Per salvarli una volta per tutte. (Mentre Fox programma altre due stagioni).

26 Maggio 2015

È facile dire che I Simpson, la serie animata iniziata nel dicembre 1989, sia andata in malora, oltre il salto dello squalo (jumping the shark, ovvero il momento in cui una serie o un prodotto culturale supera il suo picco qualitativo prendendo l’inevitabile china verso l’oblio), contorcendosi in un’acrobazia decennale che assomiglia molto a un’interminabile agonia. I Simpson non sono più quelli di vent’anni fa, ma nemmeno più quelli di dieci anni fa, e dimostrano come ogni discesa possa essere eterna e tragica, se non viene fermata con la definitiva parola FINE.

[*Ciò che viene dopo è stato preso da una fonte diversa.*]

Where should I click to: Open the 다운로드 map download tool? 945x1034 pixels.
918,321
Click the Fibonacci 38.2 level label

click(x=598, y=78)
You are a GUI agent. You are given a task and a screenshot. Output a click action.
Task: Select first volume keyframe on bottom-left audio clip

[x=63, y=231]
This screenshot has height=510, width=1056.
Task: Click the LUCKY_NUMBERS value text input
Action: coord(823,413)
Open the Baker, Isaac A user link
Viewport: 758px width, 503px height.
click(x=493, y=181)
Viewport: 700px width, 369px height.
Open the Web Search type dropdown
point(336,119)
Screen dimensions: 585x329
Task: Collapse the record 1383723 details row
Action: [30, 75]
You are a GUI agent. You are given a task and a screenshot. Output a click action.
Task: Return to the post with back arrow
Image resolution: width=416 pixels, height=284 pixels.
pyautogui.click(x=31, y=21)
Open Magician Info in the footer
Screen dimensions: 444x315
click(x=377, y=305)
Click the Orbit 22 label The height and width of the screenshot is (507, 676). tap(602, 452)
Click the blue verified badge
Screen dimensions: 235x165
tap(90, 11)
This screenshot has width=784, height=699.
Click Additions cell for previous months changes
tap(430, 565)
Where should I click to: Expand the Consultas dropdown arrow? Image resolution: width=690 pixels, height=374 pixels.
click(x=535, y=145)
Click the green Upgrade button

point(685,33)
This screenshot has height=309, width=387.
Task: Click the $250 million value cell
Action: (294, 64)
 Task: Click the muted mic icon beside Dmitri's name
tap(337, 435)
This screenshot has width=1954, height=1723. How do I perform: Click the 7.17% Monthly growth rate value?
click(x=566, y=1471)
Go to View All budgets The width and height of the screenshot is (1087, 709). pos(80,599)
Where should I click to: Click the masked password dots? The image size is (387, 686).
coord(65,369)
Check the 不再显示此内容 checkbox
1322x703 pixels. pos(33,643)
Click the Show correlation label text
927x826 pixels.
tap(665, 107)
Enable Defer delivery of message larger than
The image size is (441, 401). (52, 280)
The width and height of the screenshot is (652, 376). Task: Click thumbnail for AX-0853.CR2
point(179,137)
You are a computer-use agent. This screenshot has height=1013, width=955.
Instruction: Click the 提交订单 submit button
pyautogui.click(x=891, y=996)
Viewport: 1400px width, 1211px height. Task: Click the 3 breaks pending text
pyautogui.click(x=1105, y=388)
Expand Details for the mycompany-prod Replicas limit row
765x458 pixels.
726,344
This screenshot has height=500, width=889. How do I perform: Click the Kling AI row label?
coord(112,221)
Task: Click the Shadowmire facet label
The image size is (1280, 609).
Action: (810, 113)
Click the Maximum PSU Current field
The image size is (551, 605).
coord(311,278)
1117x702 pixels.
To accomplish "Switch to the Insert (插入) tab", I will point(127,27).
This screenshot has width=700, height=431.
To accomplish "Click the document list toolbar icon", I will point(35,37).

È del 2007, per esempio, questo j’accuse pubblicato dal Guardian secondo cui «I Simpson hanno saltato lo squalo dieci anni fa», ovvero nel 1997, quando la serie era tra l’ottava e la nona stagione. L’opinione di Dean Driscoll è forte, severa e può aprire una lunga discussione sul preciso momento in cui la meravigliosa parabola della creatura di Matt Groening (e Sam Simon e George Meyer) abbia raggiunto il picco, che l’ha resa uno dei prodotti migliori del XX secolo, per poi cominciare la discesa.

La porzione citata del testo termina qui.